▶ **Problem statement**
The listing below should be written out again word for word, please.

▶ **Source data**
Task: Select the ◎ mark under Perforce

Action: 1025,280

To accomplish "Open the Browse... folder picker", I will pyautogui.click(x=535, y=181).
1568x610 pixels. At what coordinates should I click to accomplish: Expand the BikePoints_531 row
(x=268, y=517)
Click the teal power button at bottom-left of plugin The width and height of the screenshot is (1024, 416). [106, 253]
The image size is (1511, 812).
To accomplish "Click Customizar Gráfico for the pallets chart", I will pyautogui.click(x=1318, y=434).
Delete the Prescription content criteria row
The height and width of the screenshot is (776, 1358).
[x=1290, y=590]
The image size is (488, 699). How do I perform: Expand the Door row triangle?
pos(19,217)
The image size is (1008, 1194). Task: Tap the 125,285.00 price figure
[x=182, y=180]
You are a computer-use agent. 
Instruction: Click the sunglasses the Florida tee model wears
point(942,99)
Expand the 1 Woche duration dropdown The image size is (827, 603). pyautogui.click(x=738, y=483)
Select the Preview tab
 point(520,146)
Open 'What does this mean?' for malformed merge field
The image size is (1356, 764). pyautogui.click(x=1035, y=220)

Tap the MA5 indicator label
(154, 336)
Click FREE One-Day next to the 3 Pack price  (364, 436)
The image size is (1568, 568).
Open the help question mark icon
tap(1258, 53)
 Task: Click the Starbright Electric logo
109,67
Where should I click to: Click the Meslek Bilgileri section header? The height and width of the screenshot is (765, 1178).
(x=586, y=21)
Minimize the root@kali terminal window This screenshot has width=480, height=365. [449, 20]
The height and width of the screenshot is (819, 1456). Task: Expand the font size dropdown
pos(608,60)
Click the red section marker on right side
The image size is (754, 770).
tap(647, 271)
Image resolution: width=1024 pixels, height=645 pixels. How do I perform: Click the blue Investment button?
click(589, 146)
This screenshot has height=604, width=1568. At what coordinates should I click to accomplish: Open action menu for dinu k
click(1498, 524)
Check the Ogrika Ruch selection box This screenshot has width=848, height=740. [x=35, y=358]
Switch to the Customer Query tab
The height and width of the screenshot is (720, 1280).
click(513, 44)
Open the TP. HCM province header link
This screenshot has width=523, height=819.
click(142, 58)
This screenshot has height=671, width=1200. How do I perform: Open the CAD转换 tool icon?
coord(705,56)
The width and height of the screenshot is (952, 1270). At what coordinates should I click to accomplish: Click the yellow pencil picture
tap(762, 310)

▶ **Response to this task**
Task: Select the ◎ mark under Perforce

Action: 1025,280

To accomplish "Open the Browse... folder picker", I will pyautogui.click(x=535, y=181).
1568x610 pixels. At what coordinates should I click to accomplish: Expand the BikePoints_531 row
(x=268, y=517)
Click the teal power button at bottom-left of plugin The width and height of the screenshot is (1024, 416). [106, 253]
The image size is (1511, 812).
To accomplish "Click Customizar Gráfico for the pallets chart", I will pyautogui.click(x=1318, y=434).
Delete the Prescription content criteria row
The height and width of the screenshot is (776, 1358).
[x=1290, y=590]
The image size is (488, 699). How do I perform: Expand the Door row triangle?
pos(19,217)
The image size is (1008, 1194). Task: Tap the 125,285.00 price figure
[x=182, y=180]
You are a computer-use agent. 
Instruction: Click the sunglasses the Florida tee model wears
point(942,99)
Expand the 1 Woche duration dropdown The image size is (827, 603). pyautogui.click(x=738, y=483)
Select the Preview tab
 point(520,146)
Open 'What does this mean?' for malformed merge field
The image size is (1356, 764). pyautogui.click(x=1035, y=220)

Tap the MA5 indicator label
(154, 336)
Click FREE One-Day next to the 3 Pack price  (364, 436)
The image size is (1568, 568).
Open the help question mark icon
tap(1258, 53)
 Task: Click the Starbright Electric logo
109,67
Where should I click to: Click the Meslek Bilgileri section header? The height and width of the screenshot is (765, 1178).
(x=586, y=21)
Minimize the root@kali terminal window This screenshot has width=480, height=365. [449, 20]
The height and width of the screenshot is (819, 1456). Task: Expand the font size dropdown
pos(608,60)
Click the red section marker on right side
The image size is (754, 770).
tap(647, 271)
Image resolution: width=1024 pixels, height=645 pixels. How do I perform: Click the blue Investment button?
click(589, 146)
This screenshot has height=604, width=1568. At what coordinates should I click to accomplish: Open action menu for dinu k
click(1498, 524)
Check the Ogrika Ruch selection box This screenshot has width=848, height=740. [x=35, y=358]
Switch to the Customer Query tab
The height and width of the screenshot is (720, 1280).
click(513, 44)
Open the TP. HCM province header link
This screenshot has width=523, height=819.
click(142, 58)
This screenshot has height=671, width=1200. How do I perform: Open the CAD转换 tool icon?
coord(705,56)
The width and height of the screenshot is (952, 1270). At what coordinates should I click to accomplish: Click the yellow pencil picture
tap(762, 310)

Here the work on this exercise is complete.